» Extracted records
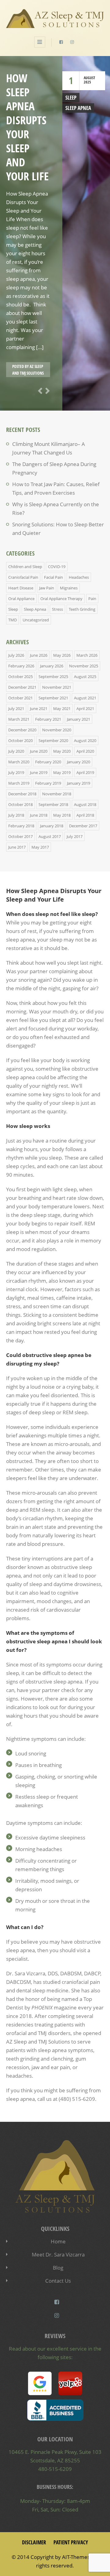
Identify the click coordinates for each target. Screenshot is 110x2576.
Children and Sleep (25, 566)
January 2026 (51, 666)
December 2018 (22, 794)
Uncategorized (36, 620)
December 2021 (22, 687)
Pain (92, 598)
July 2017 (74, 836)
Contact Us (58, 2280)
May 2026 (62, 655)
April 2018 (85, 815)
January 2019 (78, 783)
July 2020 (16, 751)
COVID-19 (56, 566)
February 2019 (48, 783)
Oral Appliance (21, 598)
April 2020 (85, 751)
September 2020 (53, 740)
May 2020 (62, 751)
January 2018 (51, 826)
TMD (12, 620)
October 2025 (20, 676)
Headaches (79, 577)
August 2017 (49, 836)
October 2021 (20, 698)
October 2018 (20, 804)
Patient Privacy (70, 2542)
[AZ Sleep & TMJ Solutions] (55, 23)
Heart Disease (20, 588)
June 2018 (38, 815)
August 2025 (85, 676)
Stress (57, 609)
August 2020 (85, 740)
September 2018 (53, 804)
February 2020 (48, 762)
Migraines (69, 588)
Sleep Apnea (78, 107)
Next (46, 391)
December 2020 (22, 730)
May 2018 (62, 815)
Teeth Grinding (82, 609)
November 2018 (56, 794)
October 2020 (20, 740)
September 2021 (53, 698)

» Try it
Wherever "December" turns up in the records, copy the whole line.

» Solution for this exercise
December 2018 (22, 794)
December 2021 (22, 687)
December 2020 (22, 730)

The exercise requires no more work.